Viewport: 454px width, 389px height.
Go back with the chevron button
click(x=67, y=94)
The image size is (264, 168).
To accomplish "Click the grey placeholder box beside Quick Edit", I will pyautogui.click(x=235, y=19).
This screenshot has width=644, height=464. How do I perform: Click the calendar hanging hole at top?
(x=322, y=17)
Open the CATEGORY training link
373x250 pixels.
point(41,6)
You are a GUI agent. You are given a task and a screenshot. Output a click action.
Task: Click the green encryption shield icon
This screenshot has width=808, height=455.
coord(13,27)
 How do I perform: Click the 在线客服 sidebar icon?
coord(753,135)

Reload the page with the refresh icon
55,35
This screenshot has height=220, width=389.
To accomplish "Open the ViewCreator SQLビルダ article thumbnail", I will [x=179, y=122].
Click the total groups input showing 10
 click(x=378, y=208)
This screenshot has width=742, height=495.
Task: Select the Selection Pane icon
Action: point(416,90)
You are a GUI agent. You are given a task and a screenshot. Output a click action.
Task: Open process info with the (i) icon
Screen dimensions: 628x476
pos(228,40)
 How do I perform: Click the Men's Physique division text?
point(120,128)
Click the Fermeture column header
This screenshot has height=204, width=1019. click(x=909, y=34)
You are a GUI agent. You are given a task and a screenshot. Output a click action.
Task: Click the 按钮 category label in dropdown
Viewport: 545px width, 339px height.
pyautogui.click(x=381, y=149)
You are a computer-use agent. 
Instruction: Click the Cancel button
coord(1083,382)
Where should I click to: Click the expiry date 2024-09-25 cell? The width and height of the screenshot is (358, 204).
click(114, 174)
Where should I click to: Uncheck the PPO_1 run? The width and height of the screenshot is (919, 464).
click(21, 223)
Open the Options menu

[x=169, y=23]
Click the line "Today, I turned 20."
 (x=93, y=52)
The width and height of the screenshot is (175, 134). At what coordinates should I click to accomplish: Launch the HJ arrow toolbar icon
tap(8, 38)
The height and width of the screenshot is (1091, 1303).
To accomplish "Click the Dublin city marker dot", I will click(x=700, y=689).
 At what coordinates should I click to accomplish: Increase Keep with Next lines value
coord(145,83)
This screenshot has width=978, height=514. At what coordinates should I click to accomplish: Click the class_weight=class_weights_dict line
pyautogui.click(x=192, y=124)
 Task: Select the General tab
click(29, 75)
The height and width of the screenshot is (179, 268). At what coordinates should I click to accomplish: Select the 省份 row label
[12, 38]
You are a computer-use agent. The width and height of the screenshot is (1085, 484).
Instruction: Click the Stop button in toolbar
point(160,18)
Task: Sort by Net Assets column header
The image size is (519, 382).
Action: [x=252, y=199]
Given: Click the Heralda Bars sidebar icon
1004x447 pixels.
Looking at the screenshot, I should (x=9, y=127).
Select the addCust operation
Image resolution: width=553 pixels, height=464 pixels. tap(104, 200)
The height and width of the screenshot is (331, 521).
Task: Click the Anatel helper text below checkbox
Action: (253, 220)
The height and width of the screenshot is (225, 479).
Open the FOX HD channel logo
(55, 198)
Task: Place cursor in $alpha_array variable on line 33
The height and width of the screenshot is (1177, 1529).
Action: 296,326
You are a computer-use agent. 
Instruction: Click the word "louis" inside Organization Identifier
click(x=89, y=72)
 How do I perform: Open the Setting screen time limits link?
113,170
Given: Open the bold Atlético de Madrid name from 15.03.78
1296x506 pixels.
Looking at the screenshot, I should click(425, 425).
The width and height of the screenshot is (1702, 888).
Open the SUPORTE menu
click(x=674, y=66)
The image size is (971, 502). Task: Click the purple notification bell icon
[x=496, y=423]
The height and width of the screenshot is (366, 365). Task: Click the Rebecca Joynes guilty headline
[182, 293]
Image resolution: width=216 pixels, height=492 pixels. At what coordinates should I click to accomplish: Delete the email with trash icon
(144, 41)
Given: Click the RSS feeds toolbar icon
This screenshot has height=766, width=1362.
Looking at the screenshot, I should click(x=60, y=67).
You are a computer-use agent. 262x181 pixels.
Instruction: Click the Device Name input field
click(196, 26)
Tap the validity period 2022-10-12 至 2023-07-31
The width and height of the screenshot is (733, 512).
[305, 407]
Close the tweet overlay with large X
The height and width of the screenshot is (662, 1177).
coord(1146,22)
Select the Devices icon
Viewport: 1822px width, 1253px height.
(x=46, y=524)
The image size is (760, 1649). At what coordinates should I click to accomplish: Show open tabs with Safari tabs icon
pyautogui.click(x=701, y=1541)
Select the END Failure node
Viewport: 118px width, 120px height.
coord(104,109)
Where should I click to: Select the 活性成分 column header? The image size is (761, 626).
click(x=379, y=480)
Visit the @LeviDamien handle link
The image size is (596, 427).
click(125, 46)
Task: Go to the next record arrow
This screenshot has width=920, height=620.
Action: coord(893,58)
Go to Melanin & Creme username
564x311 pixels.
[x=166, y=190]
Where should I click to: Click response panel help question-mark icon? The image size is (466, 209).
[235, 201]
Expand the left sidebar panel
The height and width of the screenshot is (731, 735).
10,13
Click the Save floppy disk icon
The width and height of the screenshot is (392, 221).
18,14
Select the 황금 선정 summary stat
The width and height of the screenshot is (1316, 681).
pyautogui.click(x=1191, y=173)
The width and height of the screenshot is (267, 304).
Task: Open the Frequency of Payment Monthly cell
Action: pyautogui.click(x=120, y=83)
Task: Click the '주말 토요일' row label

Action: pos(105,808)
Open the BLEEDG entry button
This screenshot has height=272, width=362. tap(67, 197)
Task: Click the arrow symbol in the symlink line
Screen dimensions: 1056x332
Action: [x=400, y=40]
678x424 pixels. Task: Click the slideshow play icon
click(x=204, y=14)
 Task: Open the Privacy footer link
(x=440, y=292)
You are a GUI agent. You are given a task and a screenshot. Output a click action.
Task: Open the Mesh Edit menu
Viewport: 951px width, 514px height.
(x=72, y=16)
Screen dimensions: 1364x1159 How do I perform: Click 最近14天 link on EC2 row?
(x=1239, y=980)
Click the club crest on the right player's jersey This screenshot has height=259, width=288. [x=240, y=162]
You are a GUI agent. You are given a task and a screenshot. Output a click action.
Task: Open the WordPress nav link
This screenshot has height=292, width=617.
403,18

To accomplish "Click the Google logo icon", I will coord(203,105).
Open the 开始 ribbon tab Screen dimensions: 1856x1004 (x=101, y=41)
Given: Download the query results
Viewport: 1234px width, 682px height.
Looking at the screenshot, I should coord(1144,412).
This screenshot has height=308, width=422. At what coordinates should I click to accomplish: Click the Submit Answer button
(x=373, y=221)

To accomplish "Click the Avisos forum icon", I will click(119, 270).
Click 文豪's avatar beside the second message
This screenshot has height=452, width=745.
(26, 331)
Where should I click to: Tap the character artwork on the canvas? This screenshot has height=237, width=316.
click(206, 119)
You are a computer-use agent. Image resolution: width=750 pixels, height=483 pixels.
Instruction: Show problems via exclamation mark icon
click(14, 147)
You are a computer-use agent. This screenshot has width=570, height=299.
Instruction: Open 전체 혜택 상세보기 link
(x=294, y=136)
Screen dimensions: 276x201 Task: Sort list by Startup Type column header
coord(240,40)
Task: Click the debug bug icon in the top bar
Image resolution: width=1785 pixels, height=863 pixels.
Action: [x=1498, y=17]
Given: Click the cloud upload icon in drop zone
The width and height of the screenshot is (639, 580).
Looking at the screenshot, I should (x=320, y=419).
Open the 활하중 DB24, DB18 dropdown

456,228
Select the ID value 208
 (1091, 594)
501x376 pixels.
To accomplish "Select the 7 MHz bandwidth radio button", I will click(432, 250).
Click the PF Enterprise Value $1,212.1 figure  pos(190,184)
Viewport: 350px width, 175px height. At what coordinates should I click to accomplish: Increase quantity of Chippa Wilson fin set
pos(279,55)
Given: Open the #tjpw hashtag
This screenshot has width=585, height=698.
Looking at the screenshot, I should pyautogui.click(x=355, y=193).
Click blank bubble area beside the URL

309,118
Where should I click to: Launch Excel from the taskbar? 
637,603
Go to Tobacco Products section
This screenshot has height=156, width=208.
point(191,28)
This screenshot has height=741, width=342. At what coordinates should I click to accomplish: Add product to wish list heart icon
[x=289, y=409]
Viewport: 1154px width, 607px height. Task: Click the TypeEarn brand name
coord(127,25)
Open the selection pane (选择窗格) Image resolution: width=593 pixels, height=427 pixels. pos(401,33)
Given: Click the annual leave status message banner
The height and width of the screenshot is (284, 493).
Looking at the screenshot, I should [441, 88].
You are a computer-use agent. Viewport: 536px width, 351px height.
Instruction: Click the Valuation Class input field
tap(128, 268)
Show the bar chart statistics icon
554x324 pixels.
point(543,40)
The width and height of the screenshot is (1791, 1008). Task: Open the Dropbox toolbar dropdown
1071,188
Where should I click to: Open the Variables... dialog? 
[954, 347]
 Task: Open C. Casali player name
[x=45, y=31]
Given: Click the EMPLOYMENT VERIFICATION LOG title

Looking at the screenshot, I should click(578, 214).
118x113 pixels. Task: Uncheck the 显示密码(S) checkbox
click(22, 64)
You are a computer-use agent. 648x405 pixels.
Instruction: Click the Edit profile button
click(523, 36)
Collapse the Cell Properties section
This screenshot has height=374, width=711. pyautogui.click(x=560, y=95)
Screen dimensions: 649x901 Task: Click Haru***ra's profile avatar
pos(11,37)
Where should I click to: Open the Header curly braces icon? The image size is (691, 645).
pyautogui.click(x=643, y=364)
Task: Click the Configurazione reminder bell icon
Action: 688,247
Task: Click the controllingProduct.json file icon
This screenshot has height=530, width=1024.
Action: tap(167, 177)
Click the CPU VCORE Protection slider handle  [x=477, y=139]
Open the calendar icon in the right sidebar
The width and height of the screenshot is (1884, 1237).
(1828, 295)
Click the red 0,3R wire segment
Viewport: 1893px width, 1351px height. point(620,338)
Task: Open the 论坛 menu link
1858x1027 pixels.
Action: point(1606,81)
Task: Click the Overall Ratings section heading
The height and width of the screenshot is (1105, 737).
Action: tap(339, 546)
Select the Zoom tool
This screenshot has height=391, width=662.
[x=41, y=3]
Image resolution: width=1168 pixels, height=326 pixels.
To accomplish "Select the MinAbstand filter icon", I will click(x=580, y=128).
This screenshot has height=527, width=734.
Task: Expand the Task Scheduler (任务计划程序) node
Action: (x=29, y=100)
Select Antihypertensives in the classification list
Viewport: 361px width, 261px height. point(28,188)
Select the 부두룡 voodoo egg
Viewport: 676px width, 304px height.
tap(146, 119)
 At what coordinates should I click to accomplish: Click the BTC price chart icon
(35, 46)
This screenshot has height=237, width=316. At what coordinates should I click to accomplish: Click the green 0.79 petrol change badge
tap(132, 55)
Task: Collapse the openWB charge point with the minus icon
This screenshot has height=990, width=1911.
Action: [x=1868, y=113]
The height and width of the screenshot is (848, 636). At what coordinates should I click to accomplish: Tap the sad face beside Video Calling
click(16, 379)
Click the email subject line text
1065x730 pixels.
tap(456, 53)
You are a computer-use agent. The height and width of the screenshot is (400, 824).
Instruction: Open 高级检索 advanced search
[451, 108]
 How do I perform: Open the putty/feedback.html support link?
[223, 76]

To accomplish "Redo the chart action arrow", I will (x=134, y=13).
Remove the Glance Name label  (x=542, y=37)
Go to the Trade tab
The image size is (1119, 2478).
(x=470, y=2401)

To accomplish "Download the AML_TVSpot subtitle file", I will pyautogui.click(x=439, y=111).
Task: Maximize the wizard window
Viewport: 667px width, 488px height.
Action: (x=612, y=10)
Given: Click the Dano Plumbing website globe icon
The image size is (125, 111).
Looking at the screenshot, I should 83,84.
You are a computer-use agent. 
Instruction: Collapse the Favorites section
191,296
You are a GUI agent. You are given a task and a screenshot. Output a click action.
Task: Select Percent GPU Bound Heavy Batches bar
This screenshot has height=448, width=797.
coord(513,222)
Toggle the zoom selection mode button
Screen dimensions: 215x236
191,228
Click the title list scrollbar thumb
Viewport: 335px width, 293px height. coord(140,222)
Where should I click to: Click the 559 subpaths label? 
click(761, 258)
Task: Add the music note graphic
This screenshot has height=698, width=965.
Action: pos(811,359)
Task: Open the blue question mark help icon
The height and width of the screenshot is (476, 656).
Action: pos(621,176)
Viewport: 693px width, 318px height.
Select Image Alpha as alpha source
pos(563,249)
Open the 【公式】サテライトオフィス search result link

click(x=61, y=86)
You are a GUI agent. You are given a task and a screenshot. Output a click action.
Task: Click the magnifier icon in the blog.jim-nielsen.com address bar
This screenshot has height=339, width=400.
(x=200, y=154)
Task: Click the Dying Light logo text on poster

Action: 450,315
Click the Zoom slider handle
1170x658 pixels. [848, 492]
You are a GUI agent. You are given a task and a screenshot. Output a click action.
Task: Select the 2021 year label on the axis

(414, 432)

============

Given instruction
Copy out the part of the material above, starting at the line that contains "Screen dimensions: 276x201" and ending at the line that contains "[x=289, y=409]", including both of those lines.

Answer to this task
Screen dimensions: 276x201 Task: Sort list by Startup Type column header
coord(240,40)
Task: Click the debug bug icon in the top bar
Image resolution: width=1785 pixels, height=863 pixels.
Action: [x=1498, y=17]
Given: Click the cloud upload icon in drop zone
The width and height of the screenshot is (639, 580).
Looking at the screenshot, I should (x=320, y=419).
Open the 활하중 DB24, DB18 dropdown

456,228
Select the ID value 208
 (1091, 594)
501x376 pixels.
To accomplish "Select the 7 MHz bandwidth radio button", I will click(432, 250).
Click the PF Enterprise Value $1,212.1 figure  pos(190,184)
Viewport: 350px width, 175px height. At what coordinates should I click to accomplish: Increase quantity of Chippa Wilson fin set
pos(279,55)
Given: Open the #tjpw hashtag
This screenshot has width=585, height=698.
Looking at the screenshot, I should pyautogui.click(x=355, y=193).
Click blank bubble area beside the URL

309,118
Where should I click to: Launch Excel from the taskbar? 
637,603
Go to Tobacco Products section
This screenshot has height=156, width=208.
point(191,28)
This screenshot has height=741, width=342. At what coordinates should I click to accomplish: Add product to wish list heart icon
[x=289, y=409]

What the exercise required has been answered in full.